Shortly after the LA Clippers decision, the LA Lakers brought a very similar coverage suit against Federal Insurance, and a different Central District Judge reached the same conclusion. L.A. Lakers, Inc. v. Fed. Ins. Co., No. CV 14-7743 DMG (SHx), 2015 U.S. Dist. LEXIS 62159, at *1 (C.D. Cal. Apr. 17, 2015). Judge Dolly M. Gee rejected the Lakers’ argument that the plaintiff’s claim did not involve a claim of invasion of privacy. The court considered the legislative history of the TCPA which states “[t]he purposes of the bill are to protect the privacy interests of residential telephone subscribers...” Judge Gee also cited to the US Supreme Court’s decision in Mims v. Arrow Fin. Servs., LLC, ___U.S.___ , ___, 132 S. Ct. 740, 744 (2012) which held “[t]he Act bans certain practices invasive of privacy”. Id.

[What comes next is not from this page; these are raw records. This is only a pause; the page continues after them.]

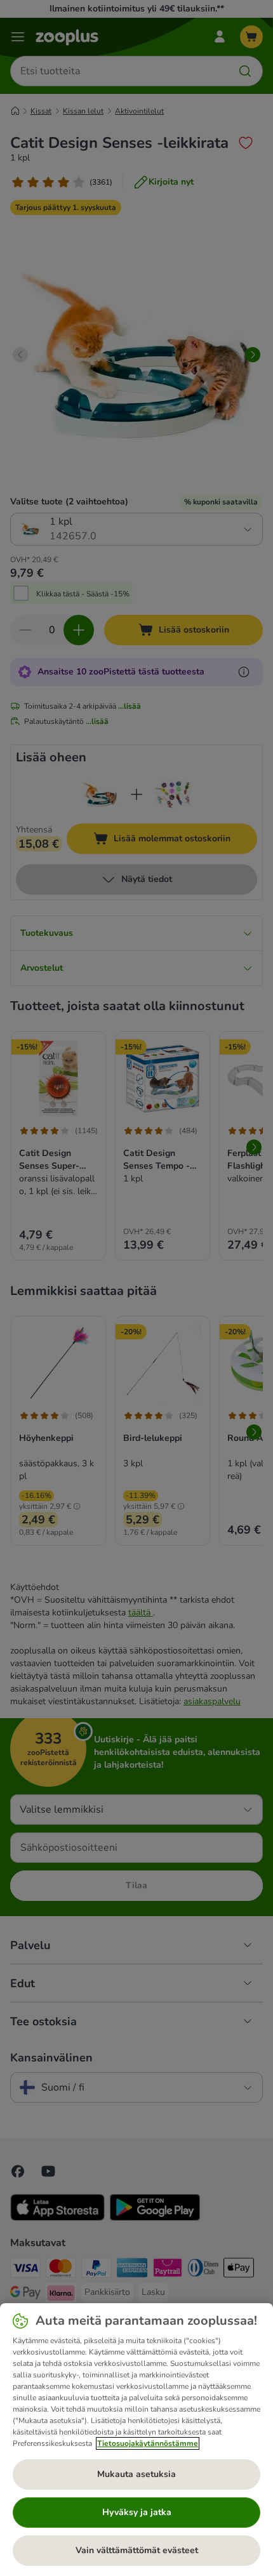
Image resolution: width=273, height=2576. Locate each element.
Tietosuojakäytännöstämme (147, 2443)
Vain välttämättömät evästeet (137, 2550)
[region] (136, 2439)
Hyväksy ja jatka (136, 2512)
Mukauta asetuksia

The Lakers have filed an appeal of Judge Gee’s ruling. If the Ninth Circuit reverses the district court, the chances for coverage under D&O policies will be enhanced. Obviously, however, an affirmance of the district court ruling will make it that much more difficult for TCPA defendants to find coverage under the D&O insurance policies for the claims.
The TCPA has spawned a multitude of class action lawsuits and the attendant coverage cases have been fascinating. Courts have often found insurance coverage, but almost as many decisions have been against the policyholder insurance claims. Risk managers need to carefully evaluate their companies’ business plans to ensure compliance with the TCPA, educate their employees about the TCPA, and review their insurance policies to make sure the companies’ policies will provide adequate coverage if a TCPA class action is filed.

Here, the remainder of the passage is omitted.